PROBLEM STATEMENT | The line containing "Given: Click the receipt icon on Заказов card" marks the end: write out exactly every line from the first line of the data below through that line, and only those.

Records from a data source |

- Opening Delimiter -

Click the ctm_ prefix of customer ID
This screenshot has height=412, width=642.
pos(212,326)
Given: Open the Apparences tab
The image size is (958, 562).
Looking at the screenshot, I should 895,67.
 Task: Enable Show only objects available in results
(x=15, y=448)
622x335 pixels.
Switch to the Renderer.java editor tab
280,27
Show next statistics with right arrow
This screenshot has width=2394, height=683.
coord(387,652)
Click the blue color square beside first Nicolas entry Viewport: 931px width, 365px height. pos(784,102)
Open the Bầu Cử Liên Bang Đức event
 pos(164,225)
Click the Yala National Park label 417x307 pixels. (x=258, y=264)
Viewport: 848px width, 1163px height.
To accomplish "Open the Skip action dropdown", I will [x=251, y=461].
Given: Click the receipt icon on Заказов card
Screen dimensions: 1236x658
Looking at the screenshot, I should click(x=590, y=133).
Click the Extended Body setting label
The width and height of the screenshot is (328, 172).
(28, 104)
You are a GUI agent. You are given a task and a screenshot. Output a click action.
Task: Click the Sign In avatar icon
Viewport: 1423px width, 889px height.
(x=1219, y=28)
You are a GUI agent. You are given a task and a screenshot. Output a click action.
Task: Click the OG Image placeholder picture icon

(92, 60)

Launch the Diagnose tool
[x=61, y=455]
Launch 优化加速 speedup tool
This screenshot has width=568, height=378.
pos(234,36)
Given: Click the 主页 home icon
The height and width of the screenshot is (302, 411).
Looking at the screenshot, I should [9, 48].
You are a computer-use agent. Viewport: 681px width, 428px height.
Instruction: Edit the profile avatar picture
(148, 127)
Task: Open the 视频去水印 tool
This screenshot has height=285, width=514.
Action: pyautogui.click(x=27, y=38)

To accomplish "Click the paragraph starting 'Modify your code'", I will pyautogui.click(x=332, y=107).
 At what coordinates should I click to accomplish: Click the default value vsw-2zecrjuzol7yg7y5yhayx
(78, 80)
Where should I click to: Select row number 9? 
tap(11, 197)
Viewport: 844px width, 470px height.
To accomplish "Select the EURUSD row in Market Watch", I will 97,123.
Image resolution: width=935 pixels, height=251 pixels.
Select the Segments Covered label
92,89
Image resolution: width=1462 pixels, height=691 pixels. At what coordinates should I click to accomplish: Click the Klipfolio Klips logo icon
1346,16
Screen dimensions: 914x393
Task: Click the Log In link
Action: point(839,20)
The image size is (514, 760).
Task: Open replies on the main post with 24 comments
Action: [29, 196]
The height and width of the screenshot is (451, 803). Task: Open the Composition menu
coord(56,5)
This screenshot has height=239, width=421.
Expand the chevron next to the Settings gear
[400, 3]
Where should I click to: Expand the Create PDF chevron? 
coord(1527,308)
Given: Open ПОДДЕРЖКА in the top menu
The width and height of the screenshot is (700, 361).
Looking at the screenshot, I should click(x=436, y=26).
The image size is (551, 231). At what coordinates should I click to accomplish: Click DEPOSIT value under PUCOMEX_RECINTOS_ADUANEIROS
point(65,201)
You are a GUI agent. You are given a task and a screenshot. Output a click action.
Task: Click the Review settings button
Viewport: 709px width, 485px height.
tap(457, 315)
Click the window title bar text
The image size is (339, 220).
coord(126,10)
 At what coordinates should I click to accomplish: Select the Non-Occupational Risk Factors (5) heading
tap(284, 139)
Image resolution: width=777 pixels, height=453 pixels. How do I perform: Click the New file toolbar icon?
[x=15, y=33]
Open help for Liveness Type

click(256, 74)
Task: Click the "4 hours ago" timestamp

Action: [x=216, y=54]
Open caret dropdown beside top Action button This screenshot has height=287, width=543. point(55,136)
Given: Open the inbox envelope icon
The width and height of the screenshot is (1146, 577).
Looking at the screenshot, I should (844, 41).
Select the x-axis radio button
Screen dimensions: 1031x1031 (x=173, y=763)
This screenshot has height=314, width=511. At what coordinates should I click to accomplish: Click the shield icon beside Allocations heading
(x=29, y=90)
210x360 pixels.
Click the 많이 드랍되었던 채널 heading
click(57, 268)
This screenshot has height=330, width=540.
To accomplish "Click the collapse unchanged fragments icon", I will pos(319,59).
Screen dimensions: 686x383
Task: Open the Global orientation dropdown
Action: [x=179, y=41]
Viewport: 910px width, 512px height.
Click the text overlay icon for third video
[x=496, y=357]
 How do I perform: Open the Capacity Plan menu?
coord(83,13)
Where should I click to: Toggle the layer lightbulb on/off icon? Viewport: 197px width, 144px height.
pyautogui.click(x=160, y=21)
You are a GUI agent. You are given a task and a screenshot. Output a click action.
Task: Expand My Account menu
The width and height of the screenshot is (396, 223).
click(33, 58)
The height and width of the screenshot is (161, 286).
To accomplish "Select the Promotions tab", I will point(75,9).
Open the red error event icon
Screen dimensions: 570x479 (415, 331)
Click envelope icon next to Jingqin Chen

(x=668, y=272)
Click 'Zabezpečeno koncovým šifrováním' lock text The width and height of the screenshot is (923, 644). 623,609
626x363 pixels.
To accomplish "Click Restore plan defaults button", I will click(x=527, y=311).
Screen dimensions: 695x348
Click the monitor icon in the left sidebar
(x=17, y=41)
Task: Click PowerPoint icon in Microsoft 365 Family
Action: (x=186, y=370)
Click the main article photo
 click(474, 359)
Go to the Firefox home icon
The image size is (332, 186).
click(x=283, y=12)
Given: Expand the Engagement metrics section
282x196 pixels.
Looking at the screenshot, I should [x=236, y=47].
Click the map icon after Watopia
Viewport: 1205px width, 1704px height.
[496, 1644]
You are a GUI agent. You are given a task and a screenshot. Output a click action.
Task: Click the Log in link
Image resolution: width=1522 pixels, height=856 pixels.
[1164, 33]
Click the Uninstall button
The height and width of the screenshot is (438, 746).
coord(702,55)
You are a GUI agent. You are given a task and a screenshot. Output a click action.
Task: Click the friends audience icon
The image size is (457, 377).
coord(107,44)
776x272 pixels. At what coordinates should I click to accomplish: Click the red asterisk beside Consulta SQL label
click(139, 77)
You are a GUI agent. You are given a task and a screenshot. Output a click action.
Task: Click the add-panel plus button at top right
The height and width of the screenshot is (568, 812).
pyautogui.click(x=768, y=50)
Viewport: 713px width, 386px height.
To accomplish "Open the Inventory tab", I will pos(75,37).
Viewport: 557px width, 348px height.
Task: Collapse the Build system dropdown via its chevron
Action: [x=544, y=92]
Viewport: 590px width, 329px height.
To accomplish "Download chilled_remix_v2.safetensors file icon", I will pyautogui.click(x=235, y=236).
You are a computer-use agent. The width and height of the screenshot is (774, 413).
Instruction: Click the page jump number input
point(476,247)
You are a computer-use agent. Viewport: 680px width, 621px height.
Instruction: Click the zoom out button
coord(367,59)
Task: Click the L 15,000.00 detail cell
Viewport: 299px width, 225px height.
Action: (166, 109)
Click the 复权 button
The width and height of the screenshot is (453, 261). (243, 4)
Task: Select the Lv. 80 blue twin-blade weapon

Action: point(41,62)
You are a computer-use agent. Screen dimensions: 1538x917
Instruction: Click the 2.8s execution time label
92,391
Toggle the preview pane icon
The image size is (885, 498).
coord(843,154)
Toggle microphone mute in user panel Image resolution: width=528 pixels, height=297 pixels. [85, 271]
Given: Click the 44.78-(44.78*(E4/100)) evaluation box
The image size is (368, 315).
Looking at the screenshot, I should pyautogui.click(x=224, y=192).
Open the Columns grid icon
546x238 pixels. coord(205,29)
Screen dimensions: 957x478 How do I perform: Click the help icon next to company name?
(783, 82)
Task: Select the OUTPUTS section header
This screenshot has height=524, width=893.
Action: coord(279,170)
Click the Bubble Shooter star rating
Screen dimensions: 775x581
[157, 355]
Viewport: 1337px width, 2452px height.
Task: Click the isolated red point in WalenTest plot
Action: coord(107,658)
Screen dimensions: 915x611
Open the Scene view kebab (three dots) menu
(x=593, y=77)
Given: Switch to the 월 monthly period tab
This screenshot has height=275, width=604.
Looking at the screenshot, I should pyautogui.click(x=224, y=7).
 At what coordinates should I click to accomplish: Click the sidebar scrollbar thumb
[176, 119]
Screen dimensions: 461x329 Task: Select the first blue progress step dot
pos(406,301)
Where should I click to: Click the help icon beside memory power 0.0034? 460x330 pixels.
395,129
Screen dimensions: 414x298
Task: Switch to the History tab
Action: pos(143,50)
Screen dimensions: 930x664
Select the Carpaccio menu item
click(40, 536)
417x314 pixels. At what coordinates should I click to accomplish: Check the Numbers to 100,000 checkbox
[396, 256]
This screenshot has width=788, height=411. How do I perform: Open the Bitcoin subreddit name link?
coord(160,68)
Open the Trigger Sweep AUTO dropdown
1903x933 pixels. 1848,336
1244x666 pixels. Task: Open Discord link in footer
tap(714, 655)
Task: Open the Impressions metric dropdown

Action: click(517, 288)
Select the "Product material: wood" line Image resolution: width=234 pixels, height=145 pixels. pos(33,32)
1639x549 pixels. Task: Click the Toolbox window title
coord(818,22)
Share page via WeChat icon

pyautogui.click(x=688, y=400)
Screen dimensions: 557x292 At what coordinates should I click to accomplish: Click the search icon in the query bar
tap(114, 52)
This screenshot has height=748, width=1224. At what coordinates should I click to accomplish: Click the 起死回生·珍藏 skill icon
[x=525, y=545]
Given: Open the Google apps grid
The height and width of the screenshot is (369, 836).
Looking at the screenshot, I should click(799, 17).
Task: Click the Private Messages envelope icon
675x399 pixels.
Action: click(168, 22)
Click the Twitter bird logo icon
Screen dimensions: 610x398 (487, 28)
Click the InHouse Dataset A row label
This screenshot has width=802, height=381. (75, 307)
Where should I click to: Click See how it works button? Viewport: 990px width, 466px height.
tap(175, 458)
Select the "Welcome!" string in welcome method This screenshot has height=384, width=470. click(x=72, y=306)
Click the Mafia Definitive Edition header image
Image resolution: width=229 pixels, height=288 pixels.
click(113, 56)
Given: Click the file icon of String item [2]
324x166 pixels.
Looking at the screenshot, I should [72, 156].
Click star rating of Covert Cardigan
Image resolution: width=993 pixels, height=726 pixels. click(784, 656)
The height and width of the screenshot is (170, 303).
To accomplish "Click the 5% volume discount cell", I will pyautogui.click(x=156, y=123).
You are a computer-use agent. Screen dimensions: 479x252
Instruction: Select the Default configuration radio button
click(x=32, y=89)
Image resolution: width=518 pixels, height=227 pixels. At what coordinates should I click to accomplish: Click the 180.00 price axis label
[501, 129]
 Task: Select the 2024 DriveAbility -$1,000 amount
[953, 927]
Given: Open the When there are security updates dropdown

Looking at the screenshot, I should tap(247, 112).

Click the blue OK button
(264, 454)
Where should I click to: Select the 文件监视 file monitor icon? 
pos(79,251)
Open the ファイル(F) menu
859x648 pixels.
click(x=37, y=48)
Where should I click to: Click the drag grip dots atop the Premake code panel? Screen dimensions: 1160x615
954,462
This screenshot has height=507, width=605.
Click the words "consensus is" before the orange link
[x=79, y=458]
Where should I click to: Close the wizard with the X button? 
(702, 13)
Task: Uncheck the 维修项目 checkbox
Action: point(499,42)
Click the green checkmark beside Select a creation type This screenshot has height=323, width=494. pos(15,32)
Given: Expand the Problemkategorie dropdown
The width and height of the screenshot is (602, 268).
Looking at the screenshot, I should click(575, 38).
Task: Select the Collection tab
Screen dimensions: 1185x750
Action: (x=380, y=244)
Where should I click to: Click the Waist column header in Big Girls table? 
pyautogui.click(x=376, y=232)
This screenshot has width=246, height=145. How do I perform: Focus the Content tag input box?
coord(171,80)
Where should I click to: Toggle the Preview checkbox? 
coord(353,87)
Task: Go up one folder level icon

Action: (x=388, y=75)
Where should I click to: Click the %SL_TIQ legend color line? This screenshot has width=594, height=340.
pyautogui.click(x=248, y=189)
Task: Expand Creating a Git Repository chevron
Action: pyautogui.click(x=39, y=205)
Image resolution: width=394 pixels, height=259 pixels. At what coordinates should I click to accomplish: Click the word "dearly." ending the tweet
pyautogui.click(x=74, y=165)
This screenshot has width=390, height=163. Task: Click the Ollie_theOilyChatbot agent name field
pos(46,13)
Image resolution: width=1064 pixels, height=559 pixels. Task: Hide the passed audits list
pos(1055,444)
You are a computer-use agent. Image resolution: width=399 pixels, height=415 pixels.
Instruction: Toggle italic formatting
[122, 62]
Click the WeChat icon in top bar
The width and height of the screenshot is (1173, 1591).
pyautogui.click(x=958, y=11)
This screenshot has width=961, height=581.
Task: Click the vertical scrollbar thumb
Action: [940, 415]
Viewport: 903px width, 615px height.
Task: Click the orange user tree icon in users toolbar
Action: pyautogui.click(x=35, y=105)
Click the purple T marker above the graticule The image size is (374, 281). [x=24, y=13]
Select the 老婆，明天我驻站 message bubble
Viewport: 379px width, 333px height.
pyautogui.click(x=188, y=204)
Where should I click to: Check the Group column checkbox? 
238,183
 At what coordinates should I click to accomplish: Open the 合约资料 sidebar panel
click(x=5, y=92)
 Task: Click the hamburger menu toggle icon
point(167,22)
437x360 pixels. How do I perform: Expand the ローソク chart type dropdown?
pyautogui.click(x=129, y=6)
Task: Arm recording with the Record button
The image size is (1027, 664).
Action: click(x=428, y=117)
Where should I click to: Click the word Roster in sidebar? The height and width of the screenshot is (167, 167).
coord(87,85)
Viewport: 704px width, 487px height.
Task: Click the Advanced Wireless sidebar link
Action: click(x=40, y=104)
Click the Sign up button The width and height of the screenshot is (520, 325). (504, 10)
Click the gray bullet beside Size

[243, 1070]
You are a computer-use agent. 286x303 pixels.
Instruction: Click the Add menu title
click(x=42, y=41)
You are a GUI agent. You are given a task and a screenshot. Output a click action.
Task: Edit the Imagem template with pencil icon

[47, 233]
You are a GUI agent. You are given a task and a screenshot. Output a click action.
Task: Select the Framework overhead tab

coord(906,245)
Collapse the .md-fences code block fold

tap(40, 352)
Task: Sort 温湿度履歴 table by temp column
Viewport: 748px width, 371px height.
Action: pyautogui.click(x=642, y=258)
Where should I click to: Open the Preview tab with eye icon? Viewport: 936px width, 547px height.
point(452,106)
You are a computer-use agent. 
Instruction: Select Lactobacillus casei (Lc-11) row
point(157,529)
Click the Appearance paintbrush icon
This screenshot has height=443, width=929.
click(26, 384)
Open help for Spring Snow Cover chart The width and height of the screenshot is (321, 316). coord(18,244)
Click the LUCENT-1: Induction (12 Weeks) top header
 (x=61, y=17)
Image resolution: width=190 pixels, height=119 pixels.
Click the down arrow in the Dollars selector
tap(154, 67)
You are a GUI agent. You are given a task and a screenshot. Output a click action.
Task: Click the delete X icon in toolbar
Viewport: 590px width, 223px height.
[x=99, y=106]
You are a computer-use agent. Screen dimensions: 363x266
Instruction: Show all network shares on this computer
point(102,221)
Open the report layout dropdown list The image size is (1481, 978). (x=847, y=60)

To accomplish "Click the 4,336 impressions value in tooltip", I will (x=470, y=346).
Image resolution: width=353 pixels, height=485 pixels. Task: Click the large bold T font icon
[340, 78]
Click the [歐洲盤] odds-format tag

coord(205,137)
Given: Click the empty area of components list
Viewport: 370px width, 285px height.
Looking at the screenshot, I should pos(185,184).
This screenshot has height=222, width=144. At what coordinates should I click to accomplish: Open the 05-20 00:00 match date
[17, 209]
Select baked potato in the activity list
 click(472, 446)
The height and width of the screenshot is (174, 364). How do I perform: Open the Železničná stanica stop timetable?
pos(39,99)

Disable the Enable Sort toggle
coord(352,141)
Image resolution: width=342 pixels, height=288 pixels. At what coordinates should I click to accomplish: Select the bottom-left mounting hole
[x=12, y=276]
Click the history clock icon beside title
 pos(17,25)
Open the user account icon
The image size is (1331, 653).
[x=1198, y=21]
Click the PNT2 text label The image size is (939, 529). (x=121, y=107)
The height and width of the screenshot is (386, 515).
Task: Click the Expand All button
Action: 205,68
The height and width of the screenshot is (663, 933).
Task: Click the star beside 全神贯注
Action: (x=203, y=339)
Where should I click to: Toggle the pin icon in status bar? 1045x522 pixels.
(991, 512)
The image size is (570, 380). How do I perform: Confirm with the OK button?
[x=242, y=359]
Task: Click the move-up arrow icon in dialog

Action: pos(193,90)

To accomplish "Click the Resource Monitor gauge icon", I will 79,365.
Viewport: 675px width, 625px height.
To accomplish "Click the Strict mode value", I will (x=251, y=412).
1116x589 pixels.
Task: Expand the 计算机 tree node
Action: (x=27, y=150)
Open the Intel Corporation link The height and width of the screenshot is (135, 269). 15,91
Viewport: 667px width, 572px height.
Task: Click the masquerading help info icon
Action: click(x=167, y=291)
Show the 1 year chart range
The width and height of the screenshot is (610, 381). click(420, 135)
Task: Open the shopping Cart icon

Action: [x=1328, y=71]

- Closing Delimiter -

RESULT OF THE EXERCISE |
Click the ctm_ prefix of customer ID
This screenshot has height=412, width=642.
pos(212,326)
Given: Open the Apparences tab
The image size is (958, 562).
Looking at the screenshot, I should 895,67.
 Task: Enable Show only objects available in results
(x=15, y=448)
622x335 pixels.
Switch to the Renderer.java editor tab
280,27
Show next statistics with right arrow
This screenshot has width=2394, height=683.
coord(387,652)
Click the blue color square beside first Nicolas entry Viewport: 931px width, 365px height. pos(784,102)
Open the Bầu Cử Liên Bang Đức event
 pos(164,225)
Click the Yala National Park label 417x307 pixels. (x=258, y=264)
Viewport: 848px width, 1163px height.
To accomplish "Open the Skip action dropdown", I will [x=251, y=461].
Given: Click the receipt icon on Заказов card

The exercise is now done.